Kestrel
AI agents that build deterministic workflows for platform engineering.
What it does
Kestrel is an AI-powered platform that helps platform engineering teams automate complex operational workflows. Using natural language, users describe the automation they need—such as incident response, cloud provisioning, CI/CD pipeline orchestration, or developer requests—and Kestrel's AI agent generates a deterministic workflow graph. These workflows are composed of 140+ pre-built actions across 30+ integrations (including Kubernetes, AWS, Vercel, PagerDuty, Slack, Jira, GitHub, and more) and can be further refined with a visual DAG editor, CLI, Python SDK, or MCP server. Once deployed, workflows execute reliably every time, with no hallucinations or surprises, because the AI builds the workflow but the execution runs the exact code defined.
Key capabilities include:
- Workflow Agent: Convert plain English descriptions into production-ready workflow graphs.
- Deterministic Execution: Workflows run the same code every time, ensuring predictable outcomes.
- Access Control: RBAC per workflow, approval gates (in-platform, Slack-based, or PR-based), and a full audit trail.
- Observability: Real-time dashboard with step-level logs, execution history, latency metrics, and failure alerts.
- Developer Tools: Manage workflows from CLI, Python SDK, or MCP server for integration with AI coding assistants.

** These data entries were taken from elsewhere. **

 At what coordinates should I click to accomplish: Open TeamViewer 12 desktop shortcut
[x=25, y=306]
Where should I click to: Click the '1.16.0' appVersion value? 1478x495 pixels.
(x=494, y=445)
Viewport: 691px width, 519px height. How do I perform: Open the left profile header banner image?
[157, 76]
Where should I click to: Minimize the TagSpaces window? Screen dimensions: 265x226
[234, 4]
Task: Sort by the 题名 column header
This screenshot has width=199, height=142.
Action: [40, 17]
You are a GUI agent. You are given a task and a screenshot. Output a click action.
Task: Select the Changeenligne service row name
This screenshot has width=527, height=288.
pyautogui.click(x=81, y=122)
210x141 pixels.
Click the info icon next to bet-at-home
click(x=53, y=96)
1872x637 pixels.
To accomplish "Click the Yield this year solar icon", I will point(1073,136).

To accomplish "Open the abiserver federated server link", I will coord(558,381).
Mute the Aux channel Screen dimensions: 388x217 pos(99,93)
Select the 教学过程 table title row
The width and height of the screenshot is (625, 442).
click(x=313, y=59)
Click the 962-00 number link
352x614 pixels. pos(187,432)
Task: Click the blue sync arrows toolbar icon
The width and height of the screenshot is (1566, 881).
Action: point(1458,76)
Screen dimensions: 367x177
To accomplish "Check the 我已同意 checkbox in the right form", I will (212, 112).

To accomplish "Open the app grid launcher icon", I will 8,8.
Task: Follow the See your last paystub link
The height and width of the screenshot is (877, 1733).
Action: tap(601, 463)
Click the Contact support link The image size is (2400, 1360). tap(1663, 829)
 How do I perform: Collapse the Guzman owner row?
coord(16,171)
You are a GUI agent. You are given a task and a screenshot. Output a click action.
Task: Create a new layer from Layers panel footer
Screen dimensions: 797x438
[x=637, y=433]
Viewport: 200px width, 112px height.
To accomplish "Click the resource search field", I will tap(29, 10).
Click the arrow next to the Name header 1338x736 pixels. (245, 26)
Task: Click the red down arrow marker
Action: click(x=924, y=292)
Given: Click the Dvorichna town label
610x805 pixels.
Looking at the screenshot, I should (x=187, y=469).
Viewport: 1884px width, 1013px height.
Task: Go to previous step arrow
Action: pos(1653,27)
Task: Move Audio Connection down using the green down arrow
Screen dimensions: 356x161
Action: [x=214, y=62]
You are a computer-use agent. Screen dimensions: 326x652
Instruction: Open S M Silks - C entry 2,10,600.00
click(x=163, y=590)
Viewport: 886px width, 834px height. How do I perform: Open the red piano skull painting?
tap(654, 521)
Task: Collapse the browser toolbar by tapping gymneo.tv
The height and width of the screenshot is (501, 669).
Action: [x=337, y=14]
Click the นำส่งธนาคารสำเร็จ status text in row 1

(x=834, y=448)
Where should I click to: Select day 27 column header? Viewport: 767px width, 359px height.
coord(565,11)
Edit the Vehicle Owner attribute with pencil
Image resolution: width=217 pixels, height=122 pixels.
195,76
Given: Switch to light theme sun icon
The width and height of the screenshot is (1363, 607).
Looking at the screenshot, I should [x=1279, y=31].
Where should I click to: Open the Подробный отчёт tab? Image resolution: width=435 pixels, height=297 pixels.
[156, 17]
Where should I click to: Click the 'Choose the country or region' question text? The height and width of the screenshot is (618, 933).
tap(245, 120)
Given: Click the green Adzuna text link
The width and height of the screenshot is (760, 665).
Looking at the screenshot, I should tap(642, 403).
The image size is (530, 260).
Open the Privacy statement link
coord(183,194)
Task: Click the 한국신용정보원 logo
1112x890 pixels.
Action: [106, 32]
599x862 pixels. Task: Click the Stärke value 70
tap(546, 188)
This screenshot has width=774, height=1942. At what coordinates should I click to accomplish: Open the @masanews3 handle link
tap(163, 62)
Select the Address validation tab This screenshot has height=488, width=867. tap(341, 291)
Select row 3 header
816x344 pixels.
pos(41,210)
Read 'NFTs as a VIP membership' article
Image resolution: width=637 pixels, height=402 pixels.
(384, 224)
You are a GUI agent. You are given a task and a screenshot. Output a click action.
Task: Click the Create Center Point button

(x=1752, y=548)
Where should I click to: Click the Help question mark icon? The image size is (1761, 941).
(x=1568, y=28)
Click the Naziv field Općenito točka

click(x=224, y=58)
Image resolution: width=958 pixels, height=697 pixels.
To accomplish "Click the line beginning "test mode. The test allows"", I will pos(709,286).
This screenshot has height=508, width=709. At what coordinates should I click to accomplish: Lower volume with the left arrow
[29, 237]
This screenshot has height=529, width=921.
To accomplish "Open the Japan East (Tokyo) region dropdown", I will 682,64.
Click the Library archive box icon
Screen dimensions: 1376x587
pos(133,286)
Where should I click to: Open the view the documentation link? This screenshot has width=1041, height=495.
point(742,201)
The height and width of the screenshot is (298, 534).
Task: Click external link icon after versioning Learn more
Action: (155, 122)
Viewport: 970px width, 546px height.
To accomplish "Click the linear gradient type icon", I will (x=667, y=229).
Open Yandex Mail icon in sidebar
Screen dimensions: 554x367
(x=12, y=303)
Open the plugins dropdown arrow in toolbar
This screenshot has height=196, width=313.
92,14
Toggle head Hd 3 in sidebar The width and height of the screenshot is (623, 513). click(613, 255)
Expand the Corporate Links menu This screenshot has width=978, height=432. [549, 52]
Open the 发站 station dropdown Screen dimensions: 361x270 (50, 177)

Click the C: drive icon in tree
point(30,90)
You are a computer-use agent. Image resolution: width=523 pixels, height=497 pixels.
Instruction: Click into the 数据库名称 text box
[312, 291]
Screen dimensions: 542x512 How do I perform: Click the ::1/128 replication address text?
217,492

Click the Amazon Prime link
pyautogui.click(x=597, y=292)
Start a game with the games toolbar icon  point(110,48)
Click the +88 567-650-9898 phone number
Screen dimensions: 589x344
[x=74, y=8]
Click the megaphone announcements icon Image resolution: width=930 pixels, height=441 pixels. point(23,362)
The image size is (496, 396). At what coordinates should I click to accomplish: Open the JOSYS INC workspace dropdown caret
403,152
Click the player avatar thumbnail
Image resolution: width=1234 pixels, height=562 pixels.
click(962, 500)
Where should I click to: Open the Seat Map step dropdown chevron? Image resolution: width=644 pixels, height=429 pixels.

- Suggested Workflows: AI analyzes connected integrations and suggests ready-to-use workflows.
Who it is for
Kestrel is built for platform engineering teams, DevOps engineers, SREs, and infrastructure teams who need to automate repetitive, multi-step operational tasks across their stack. It is also useful for developers who want self-serve infrastructure provisioning with guardrails, and for security teams that need automated incident response and threat containment. The product is designed for organizations that already use tools like Kubernetes, AWS, PagerDuty, Slack, Jira, and GitHub, and want to connect them into automated, auditable workflows.
Why it matters
Platform engineering teams often spend significant time building and maintaining custom automation scripts, glue code, and runbooks. These manual efforts are error-prone, hard to scale, and difficult to audit. Kestrel reduces this burden by letting teams describe automations in natural language and instantly get a deterministic, production-ready workflow. The deterministic execution model eliminates the risk of AI hallucinations in production, while the built-in access controls and audit trail ensure compliance and security. By automating incident response, cloud provisioning, CI/CD pipelines, and developer requests, Kestrel helps teams reduce mean time to resolution (MTTR), improve developer productivity, and enforce consistent operational practices.
Launch signal
Kestrel launched on Y Combinator and is backed by Y Combinator. The website prominently features this backing and a "We launched on Y Combinator" callout. The product is available as a cloud service or self-hosted, with a 14-day free trial (no credit card required). Pricing is usage-based for workflows (pay per execution, with blocks priced at $0.10 for light, $0.20 for regular, $0.40 for heavy) and per-cluster/per-cloud-account for incident response ($200/month for starter tier). The platform claims SOC 2 compliance, tenant isolation, and read-only-by-default permissions.
Brand and naming
The name "Kestrel" evokes speed, precision, and a bird of prey's keen vision—fitting for a tool that rapidly detects and responds to incidents. The tagline "AI Agents for Platform Engineering" clearly positions the product in the DevOps/AIOps space. The brand emphasizes determinism and reliability, countering common fears about AI unpredictability in production environments.